そんなことを考えていると、動きの止まった俺に追いついたこいつは俺へとスマホを向けてきた。
「ふはははっ!! 我こそは黒竜を封せしマスター。聖竜を封せし者よ! 我と契約するために、今ここに顕現するがいい!」
「……お兄ちゃん! 中学で卒業したんでしょ! っていうか、夜に叫ばないで!」
―――それは動画だった。それも、つい昨日の夜の動画だ。今はこいつがどうやってこの動画を入手したのかとか、これから先どうしようとか考えている余裕はない
それよりも今はこいつをどうするかが問題だ。
「な、なぁ、それをどうする気だ?」
「我と契約を結ぶ?」
「い、いや、俺はそういうのはちょっと……」
「それじゃ、学校にばら撒く」
こいつが本当に学校にばら撒くかどうかは別として、契約を結ぶのは嫌だ。中二病が再発しそうだし、俺みたいな冴えない男が釣り合っている気がしない。
「待て待て待て、百歩譲って契約を結ぶのは良いとしても、俺が契約者で良いのか?」
「マスターは契約者として完璧。黒竜の使い手は世界に一人しかいない」
「いや、やっぱりお前とは友達にするわ。それでいいよな?」
「まずは友好を深める、か。了解した」
ひとまず友達という立場になれば件の動画も無闇には学校に流さないだろう。というよりも、幾ら中二病といえど、友達が居なかった俺に友達が出来たのは素直に嬉しい。高校生になって初めての友達だ。
「そういえば、お前、名前は?」
「名前……聖竜を宿しもの! ライトニング―――痛いっ!」
「ちゃんと言いなさい」
自分の名前すらしっかり言えないこいつに対し、俺は頭へとチョップした。
「…………立花雪」
「俺は胡桃沢奏斗な。友達としてよろしくな!」
「マスター! そろそろ終刻を告げる鐘が鳴るが大丈夫か?」
終刻を告げる鐘……? 何かを忘れている気がするが、雪の今の言葉で思い出せそうな気もしたが、出てこない。
「あっ! 学校か! やべえ、早く行かないと‼」
「だから言ったではないか。終刻を告げる鐘が鳴り響くと」
「ちゃんと学校の始業の鐘が鳴ると言え!―――っていうか、急ぐぞ‼」
「了解したマスター」
俺は高校初日から脅迫され、初めての可愛い友達を作ることができた。もちろん、友達が出来たのは嬉しいのだが、自分自身の中二病を本当に治すことができるのか、雪を見て少し不安になってしまったのは内緒だ。
なんとか始業の鐘が鳴る前に学校にたどり着き、一緒に来ていた雪と離れようとした。もちろん、高校初日から変な噂を立てられないようにだ。
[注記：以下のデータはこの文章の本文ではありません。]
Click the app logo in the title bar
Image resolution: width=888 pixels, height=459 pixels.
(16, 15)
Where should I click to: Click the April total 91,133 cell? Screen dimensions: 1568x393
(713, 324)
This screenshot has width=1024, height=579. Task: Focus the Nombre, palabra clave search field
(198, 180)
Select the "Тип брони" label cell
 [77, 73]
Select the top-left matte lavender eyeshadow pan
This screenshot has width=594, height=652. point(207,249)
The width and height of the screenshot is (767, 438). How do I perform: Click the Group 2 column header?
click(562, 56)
「よし、ここからは離れて行こう。始業式で変な噂を流されても困るしな」
「えっ⁉ マスターと離れるのか⁉」
雪がどうして驚いているのかすら分からないが、雪の中では契約者と離れるのはあり得ないことなのだろう。
「あ、そういえば、友達として忠告するけど、学校ではあんまり中二病を出さないほうがいいぞ? 下手したら俺以外の友達が出来なくなる可能性があるからな」
中二病を拗らせると、友達が居ないことすらも自分の中で変な風に解釈してしまう。そもそも、孤立してクールぶっていることをカッコよく思えてしまうのだ。
だが、俺の言葉を聞いて雪も中学校時代を思い出したのか、青い顔をしている。こいつもこいつで中二病だったことで苦労したのだろう。まぁ、今の状況でも中二病を治そうとすらしないところを見るに、余程自分の中二病が好きなのだろう。
「……だ、大丈夫。マスターがいるし……」
「いや、俺を頼りにしてくれるのはいいけど、学校ではマスターとは呼ばないでくれよ?」
立ち止まって雪と話しているが、やはり雪は可愛い。華奢な体で目の色も綺麗。正直、女の子とまともに話したことがない俺にとっては、雪がもしも中二病でなければ近寄りがたい存在だろう。
「って、俺は学校始まる前に俺は何を考えているんだっ!」
「急に叫びだすなんて変なマスターだなぁ……どうしたのだ?」
「い、いや、なんでもない。あ、そんなことよりも雪。お前、その眼帯を渡すか外して鞄に入れておけ。もちろん、腕の包帯もな」
包帯は百歩譲ってケガとしてごまかせるとしても、眼帯は100%指摘されるか、変な奴に見られるだけだろう。
「なっ、我のアイデンティティを外せと言うのか!」
「いやだって、中二病ってことがバレるぞ?」
「特に問題はない。もはや凡人どものこと等気にしない。我は中二病であることを誇りに思っている」
こいつの頑なに譲らない精神はむしろ良いと思うが、学校ともなれば話は別だ。イジメの標的になりうる可能性や、クラスでの立場。良くて空気扱いか、本当に運が良くて中二病を気にせずに仲良くなれるかだ。男と女という違いはもちろんあると思うし……って、悪く考えれば幾らでも出てきてしまう。まぁ、雪が学校でどんな風になったとしても見捨てるつもりはない。孤立しているときの寂しさは俺もよく知っているからな。
「ま、そろそろチャイムも鳴るな。俺はもう行くぞ。雪も遅れないようにな」
「了解した。ではマスター、また後程お会いしよう」
敬礼をする雪を見てから俺は自身のクラスへと走りだした。